Maintenance & Activity
Activity scores reflect how actively each project is maintained. aiohttp-wsgi: 0, stable-hash: N/A.
Documentation
Documentation quality is evaluated based on README, API docs, and example coverage. aiohttp-wsgi: 0, stable-hash: N/A.
Community & Adoption
aiohttp-wsgi has 234 GitHub stars while stable-hash has 0. aiohttp-wsgi has significantly broader community adoption, which typically means more Stack Overflow answers, more third-party tutorials, and faster ecosystem development.
When to Choose Each Tool
Choose aiohttp-wsgi if you need:
- Higher overall trust score — more reliable for production use
- Larger community (234 vs 0 stars)
Choose stable-hash if you need:
- Consider if it better fits your specific use case
Switching from aiohttp-wsgi to stable-hash (or vice versa)
When migrating between aiohttp-wsgi and stable-hash, consider these factors:
- API Compatibility: aiohttp-wsgi (uncategorized) and stable-hash (uncategorized) share similar interfaces since they are in the same category.
- Security Review: Run a security audit after migration. Check the aiohttp-wsgi safety report and stable-hash safety report for known issues.
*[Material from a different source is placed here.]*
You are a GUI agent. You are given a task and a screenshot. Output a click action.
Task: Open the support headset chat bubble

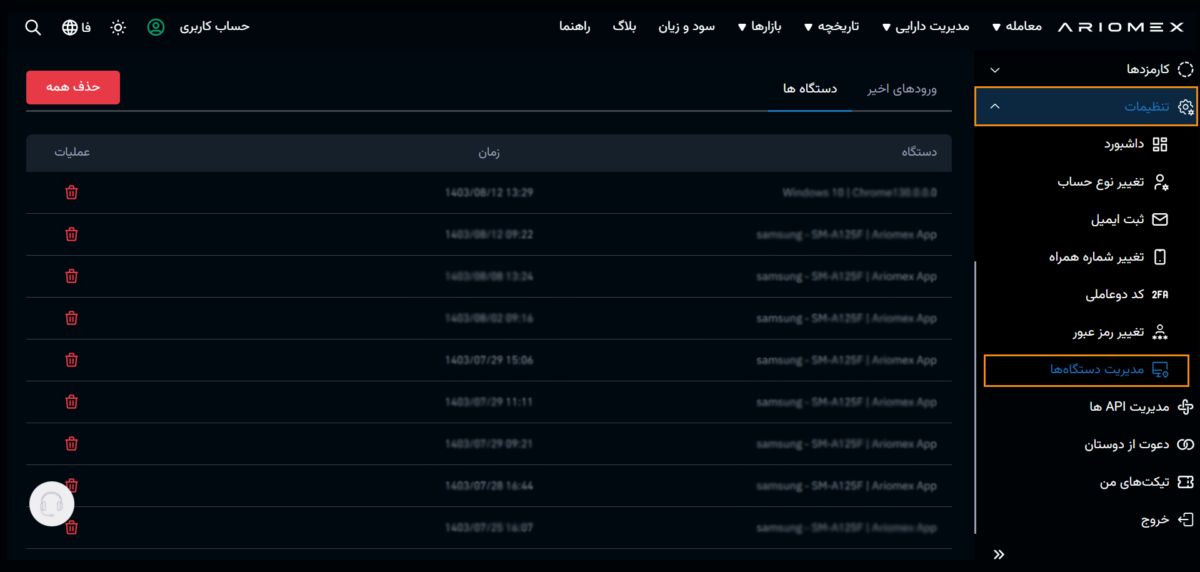point(52,504)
- Testing: Ensure your test suite covers all integration points before switching in production.
- Community Support: aiohttp-wsgi has 234 stars and stable-hash has 0. Larger communities typically mean better Stack Overflow answers and migration guides.
Related Pages
Frequently Asked Questions
Related Comparisons
Last updated: 2026-04-28 | Data refreshed weekly
Disclaimer: Nerq trust scores are automated assessments based on publicly available signals. They are not endorsements or guarantees. Always conduct your own due diligence.